• _ABOUT THIS EXERCISE_
This exercise calls for every line of the listing below that contains the word "Open".

• _DATA FOR THIS EXERCISE_
◆ ◆ ◆ ◆

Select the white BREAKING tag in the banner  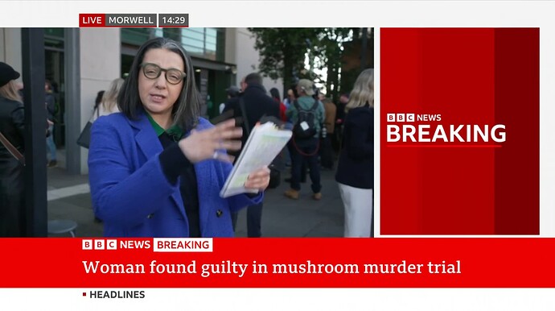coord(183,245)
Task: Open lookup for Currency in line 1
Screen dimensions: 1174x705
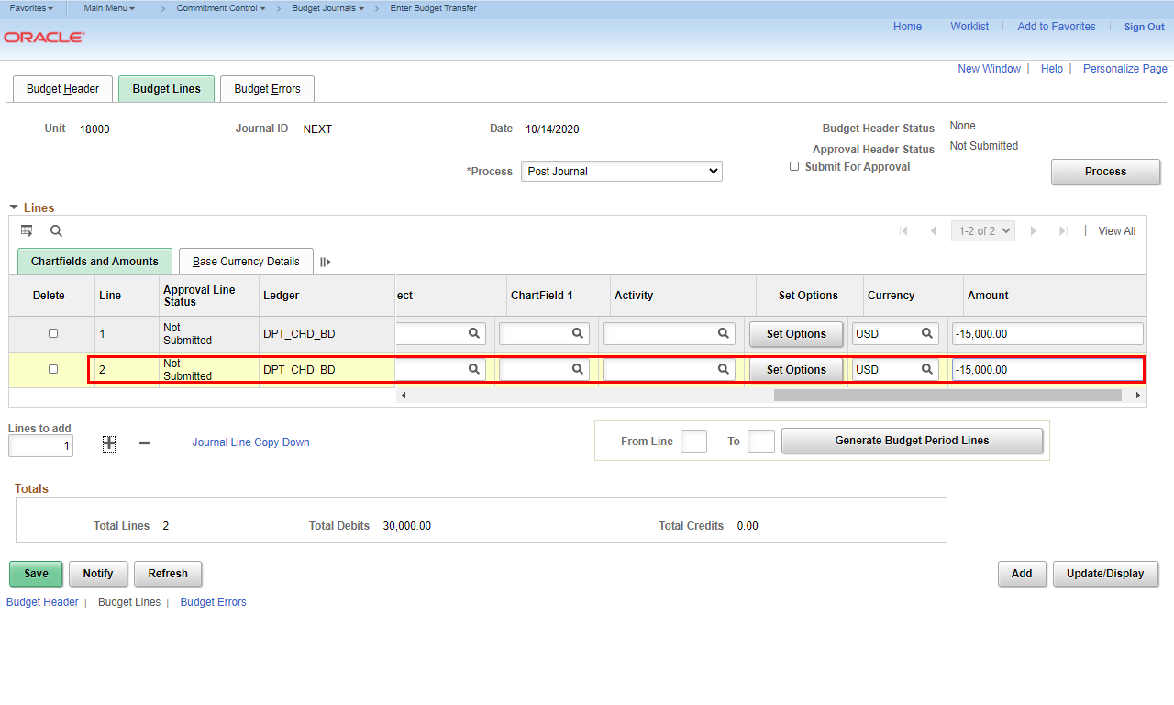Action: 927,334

◆ ◆ ◆ ◆

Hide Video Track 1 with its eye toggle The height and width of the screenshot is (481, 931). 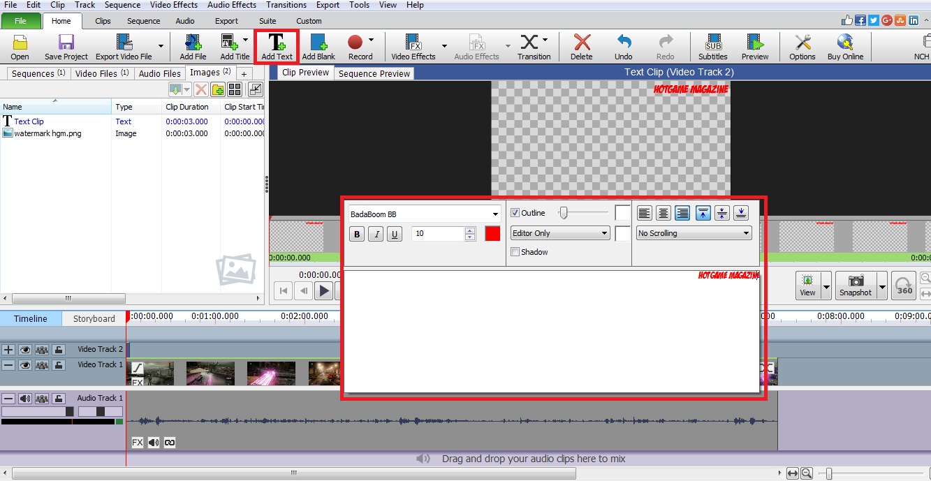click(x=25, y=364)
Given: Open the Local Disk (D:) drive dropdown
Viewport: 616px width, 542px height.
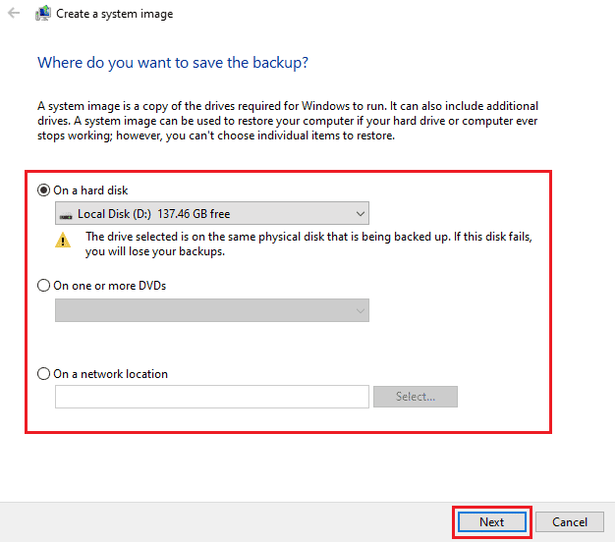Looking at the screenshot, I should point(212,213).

◆ ◆ ◆ ◆

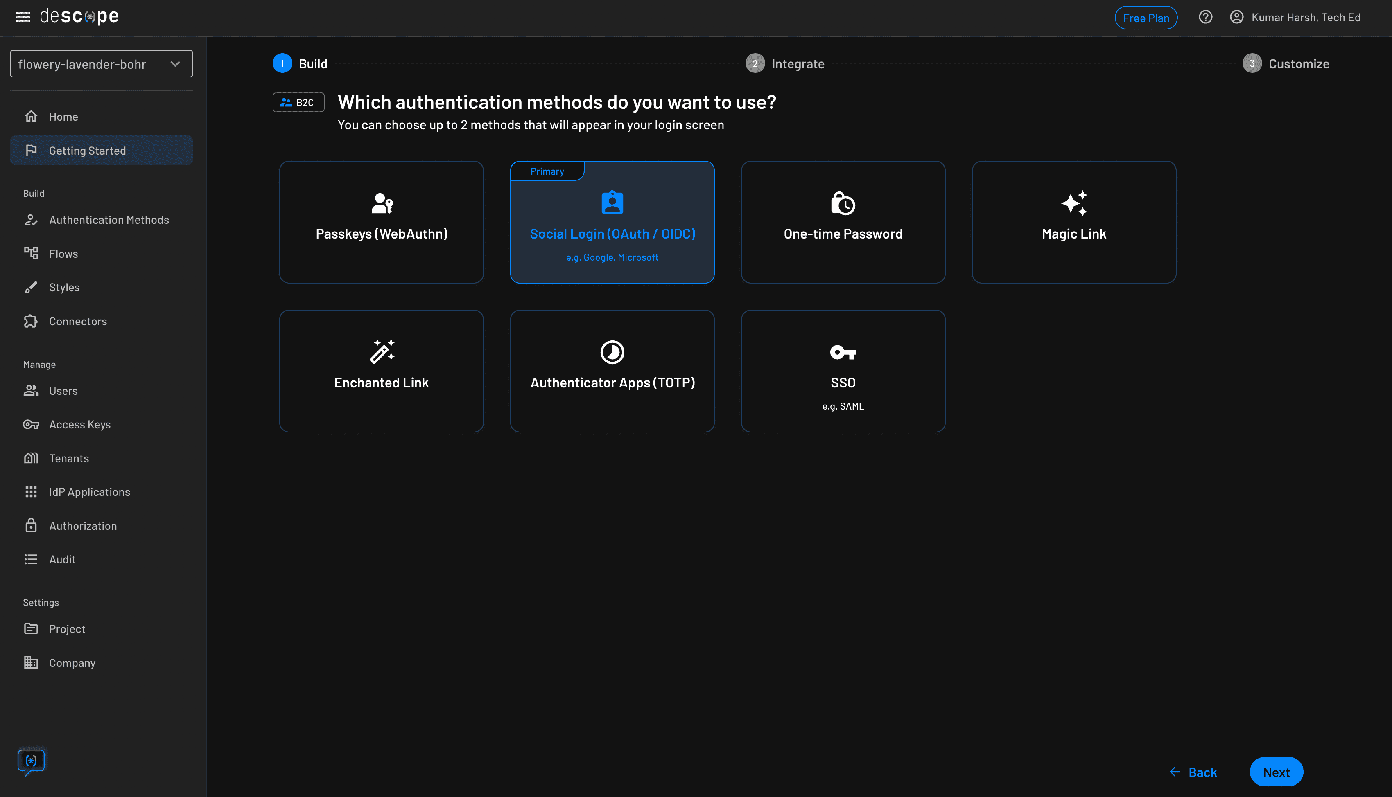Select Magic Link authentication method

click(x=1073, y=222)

◆ ◆ ◆ ◆

• _ANSWER TO THE EXERCISE_
Task: Open lookup for Currency in line 1
Given: Open the Local Disk (D:) drive dropdown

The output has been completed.